** START OF Page extract **

Block & Chain Game Studios
December 28, 2018
News @ Block & Chain
Blockfight Update - Beta is coming...
Last week, we announced that we will be offering an exclusive, limited time beta test to members of our community who sign up through our contact page: https://www.haloplatform.tech/contact
We will launch the beta next week, so keep an eye on your email for detailed instructions. Feel free to direct friends, family and anyone else interested to join. We appreciate a multitude of feedback!
Draggin’ Dragons Update
Now that we’re wrapping up Speed Races, we have recorded our Speed Race trailer video. Take a moment to enjoy all that Draggin’ Dragons speed races will have to offer!
Game Maker’s Corner
Ali Buntemeyer: Lead Game Designer
The question I receive the most from friends, family, and random strangers is, “What does a Game Designer do?”
A Game Designer doesn’t just ‘design games’. We are problem solvers, liaisons, and master communicators. We are broken into many different categories: Narrative Design, Content Design, and Systems Design to name a few, which can break down to anything from A.I. Designers to Level Designers and more, depending on the size of the team! Some of us wear many hats, but we are all artisans and craftsmen. So let’s look at 3 types of designers!

** END OF Page extract **

> _Problems to solve_:
(1) Duplicate the records from the line containing "Given: Click the System" through the final line of the records, both included.
(2) Continue the studio newsletter from the point where it stops.

** START OF Material for this exercise **

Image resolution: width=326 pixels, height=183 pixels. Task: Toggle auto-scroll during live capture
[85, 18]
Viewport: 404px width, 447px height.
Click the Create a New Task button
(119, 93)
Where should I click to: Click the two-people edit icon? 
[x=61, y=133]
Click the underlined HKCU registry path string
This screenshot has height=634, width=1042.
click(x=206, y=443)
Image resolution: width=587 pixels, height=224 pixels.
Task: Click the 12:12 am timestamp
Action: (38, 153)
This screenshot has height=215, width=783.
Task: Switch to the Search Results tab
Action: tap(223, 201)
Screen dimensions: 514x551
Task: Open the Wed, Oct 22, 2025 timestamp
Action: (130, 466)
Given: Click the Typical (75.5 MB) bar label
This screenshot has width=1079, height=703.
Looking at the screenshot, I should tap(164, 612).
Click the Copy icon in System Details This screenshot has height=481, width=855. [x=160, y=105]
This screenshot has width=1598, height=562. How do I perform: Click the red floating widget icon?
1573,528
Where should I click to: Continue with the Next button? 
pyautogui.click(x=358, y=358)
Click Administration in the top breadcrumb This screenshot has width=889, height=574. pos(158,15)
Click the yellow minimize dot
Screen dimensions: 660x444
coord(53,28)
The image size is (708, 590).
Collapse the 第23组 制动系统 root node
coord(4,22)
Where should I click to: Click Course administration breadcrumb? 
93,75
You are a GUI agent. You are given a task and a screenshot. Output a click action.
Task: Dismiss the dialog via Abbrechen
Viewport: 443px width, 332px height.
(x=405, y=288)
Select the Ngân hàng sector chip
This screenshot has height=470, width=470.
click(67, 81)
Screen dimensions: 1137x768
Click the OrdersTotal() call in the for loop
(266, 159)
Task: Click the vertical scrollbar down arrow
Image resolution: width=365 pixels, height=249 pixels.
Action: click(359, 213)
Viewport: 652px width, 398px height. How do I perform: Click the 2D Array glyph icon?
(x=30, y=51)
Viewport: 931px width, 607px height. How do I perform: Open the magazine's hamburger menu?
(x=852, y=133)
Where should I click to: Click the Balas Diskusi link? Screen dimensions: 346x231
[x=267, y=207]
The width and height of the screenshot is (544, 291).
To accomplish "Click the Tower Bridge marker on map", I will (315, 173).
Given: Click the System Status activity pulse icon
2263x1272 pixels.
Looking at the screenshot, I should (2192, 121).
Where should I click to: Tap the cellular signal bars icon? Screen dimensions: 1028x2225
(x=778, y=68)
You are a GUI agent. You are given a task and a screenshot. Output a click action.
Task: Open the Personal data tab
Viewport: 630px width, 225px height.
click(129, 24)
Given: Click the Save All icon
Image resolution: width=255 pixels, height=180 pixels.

** END OF Material for this exercise **

> _Results of the tasks_:
(1)
Given: Click the System Status activity pulse icon
2263x1272 pixels.
Looking at the screenshot, I should (2192, 121).
Where should I click to: Tap the cellular signal bars icon? Screen dimensions: 1028x2225
(x=778, y=68)
You are a GUI agent. You are given a task and a screenshot. Output a click action.
Task: Open the Personal data tab
Viewport: 630px width, 225px height.
click(129, 24)
Given: Click the Save All icon
Image resolution: width=255 pixels, height=180 pixels.

(2)
A Narrative Designer is someone who writes and manages the fiction content. They are able to craft the story, and have it fit seamlessly within the systems, mechanics and levels of the game. Here at Block & Chain, our narrative designer manages any story or copy tied in with any of our games. The profiles from BlockFight are just one example, and there are many more to come. If you like writing a lot of stories, or creating rich characters, this one’s for you!
Content Designers are the bread and butter of our industry. They design and produce the assets and features of the game. Your favorite feature in a game probably started in the mind of the Content Designer. These guys are the workhorses of the industry, implementing that feature and making sure it works correctly with the rest of the moving parts of a game. Content Designers are often considered jack-of-all-trades, and will fill any gaps that are needed, whether it's asset design (creatively coming up with items, weapons, etc), or reward design (That super cool horse mount you just got? That’s content.)
Finally, there are System Designers, who to me are the unsung heroes of our industry. System designers make the game function - they’re responsible for the mechanics, and the stats of your game. Have an RPG with an item system, where everything has attack chance and defensives? System Designer. Health and skills of your enemies? Systems Designer. XP curve? Systems designer. These masters of numbers live in Spreadsheets, and run simulations to bring you the best ‘nervous system’ that game can offer.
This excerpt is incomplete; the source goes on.